*** Opening of EXERCISE INPUTS ***

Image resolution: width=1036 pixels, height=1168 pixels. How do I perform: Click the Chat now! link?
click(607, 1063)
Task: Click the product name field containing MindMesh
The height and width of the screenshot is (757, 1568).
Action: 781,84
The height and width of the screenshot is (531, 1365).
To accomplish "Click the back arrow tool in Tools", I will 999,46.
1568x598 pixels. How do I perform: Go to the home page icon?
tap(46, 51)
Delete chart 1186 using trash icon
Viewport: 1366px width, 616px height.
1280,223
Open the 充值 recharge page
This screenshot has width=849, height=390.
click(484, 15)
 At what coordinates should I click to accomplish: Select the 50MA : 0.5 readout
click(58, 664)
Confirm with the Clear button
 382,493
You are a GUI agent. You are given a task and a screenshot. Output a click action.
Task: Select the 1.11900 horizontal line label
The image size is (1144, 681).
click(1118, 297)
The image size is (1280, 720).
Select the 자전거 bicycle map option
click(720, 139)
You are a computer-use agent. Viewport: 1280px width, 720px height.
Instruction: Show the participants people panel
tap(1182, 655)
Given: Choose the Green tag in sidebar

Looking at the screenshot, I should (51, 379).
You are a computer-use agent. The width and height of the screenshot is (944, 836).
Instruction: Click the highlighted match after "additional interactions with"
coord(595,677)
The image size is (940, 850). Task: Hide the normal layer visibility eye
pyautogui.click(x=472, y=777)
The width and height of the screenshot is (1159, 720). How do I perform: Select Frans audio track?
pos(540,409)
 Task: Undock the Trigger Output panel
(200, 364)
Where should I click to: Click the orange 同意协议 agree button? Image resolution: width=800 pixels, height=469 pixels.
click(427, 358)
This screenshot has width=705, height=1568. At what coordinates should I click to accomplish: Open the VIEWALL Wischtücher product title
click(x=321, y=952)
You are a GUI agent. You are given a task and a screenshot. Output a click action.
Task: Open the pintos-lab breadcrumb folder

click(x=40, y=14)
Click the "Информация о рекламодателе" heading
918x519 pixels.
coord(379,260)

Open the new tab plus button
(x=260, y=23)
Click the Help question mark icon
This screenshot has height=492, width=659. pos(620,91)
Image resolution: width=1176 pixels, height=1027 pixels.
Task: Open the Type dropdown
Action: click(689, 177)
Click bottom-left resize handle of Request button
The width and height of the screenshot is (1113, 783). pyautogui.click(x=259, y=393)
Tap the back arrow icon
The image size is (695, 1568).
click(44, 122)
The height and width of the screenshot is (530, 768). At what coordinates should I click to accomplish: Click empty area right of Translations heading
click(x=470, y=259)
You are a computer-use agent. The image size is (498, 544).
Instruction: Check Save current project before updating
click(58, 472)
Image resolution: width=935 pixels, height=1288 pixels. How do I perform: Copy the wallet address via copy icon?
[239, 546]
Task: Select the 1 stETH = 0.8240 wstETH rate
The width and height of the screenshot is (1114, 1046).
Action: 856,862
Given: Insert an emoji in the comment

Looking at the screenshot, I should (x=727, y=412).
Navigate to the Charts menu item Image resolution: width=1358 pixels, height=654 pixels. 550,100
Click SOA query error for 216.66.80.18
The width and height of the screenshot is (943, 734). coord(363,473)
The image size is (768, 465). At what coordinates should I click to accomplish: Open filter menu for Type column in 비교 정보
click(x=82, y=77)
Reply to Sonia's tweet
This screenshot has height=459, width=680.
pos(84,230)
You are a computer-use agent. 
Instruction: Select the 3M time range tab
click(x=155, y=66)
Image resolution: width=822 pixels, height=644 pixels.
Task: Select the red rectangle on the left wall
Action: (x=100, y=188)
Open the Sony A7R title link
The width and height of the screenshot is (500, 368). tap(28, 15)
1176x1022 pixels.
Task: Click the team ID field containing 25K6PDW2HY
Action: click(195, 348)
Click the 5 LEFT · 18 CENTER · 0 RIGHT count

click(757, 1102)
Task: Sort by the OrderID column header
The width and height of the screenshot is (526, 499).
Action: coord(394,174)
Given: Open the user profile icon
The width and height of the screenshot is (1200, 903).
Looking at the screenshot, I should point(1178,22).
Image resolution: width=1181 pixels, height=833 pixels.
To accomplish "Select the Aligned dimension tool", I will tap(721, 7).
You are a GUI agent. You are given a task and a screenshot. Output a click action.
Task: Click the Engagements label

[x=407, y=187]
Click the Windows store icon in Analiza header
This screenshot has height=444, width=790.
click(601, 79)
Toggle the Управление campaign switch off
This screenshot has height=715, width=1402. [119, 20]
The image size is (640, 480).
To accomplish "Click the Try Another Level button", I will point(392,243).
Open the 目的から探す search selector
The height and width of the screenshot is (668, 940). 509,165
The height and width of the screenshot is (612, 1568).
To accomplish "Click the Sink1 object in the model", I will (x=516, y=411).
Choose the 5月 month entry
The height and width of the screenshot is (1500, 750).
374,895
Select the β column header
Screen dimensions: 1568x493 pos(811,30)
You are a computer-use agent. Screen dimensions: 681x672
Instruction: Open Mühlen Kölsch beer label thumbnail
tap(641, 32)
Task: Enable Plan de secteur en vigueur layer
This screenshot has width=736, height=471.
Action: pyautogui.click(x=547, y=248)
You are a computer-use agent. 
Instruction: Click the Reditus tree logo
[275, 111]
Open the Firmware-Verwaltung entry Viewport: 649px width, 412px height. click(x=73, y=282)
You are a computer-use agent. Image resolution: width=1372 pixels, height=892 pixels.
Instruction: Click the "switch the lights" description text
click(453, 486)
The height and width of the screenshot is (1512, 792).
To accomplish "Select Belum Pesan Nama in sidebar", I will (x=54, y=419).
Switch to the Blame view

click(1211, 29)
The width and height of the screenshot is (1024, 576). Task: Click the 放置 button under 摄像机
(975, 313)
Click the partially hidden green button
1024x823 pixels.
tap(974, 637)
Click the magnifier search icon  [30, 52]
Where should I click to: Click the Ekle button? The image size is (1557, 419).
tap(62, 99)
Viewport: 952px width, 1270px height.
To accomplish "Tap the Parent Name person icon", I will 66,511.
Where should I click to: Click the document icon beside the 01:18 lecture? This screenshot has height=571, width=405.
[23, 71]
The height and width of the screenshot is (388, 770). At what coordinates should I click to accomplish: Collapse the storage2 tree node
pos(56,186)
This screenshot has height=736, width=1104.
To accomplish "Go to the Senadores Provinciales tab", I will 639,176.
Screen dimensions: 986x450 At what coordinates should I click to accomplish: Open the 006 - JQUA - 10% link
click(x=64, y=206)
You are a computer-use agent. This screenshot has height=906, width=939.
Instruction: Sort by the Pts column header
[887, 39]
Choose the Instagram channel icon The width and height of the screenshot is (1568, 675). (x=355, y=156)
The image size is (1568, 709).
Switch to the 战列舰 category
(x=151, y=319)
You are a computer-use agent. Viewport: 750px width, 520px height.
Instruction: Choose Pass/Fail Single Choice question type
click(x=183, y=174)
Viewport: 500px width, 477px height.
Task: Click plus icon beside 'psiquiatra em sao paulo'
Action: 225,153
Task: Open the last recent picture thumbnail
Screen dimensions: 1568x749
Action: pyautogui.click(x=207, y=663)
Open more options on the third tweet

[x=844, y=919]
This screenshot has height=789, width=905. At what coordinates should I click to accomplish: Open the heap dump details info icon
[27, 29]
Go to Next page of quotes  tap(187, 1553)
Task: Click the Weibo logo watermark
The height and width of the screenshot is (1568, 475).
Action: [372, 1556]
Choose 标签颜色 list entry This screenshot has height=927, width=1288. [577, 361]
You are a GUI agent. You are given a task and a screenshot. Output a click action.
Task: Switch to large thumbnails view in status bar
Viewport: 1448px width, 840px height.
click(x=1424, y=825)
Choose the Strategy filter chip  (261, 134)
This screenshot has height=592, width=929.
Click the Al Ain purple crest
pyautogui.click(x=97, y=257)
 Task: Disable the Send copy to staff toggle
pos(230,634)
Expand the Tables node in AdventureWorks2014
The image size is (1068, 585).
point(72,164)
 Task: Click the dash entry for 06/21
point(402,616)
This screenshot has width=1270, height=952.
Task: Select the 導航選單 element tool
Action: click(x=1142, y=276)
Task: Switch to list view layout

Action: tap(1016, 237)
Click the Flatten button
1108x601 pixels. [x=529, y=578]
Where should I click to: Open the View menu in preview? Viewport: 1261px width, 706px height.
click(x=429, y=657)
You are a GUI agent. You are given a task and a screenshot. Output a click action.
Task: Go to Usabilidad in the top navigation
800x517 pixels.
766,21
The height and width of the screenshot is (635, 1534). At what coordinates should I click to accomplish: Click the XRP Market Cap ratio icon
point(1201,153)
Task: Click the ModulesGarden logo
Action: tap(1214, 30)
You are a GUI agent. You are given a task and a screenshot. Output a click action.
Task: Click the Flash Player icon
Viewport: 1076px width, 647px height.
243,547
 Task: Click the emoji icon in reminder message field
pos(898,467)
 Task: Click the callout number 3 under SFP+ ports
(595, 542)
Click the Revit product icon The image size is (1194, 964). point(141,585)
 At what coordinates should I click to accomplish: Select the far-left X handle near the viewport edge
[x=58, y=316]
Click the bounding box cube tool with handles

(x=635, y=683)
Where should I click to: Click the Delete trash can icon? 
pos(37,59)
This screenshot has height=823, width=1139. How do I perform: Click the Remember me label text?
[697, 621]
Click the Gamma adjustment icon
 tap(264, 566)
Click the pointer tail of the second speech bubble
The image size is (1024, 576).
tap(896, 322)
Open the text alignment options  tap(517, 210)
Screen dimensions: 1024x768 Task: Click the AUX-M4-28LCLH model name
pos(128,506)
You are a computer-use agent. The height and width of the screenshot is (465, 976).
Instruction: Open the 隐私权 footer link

*** Close of EXERCISE INPUTS ***

TASK:
Only the lines from the start of the data to the line holding "The height and width of the screenshot is (531, 1365)." are wanted; return them exactly, both ends included.

EXERCISE OUTPUT:
Image resolution: width=1036 pixels, height=1168 pixels. How do I perform: Click the Chat now! link?
click(607, 1063)
Task: Click the product name field containing MindMesh
The height and width of the screenshot is (757, 1568).
Action: 781,84
The height and width of the screenshot is (531, 1365).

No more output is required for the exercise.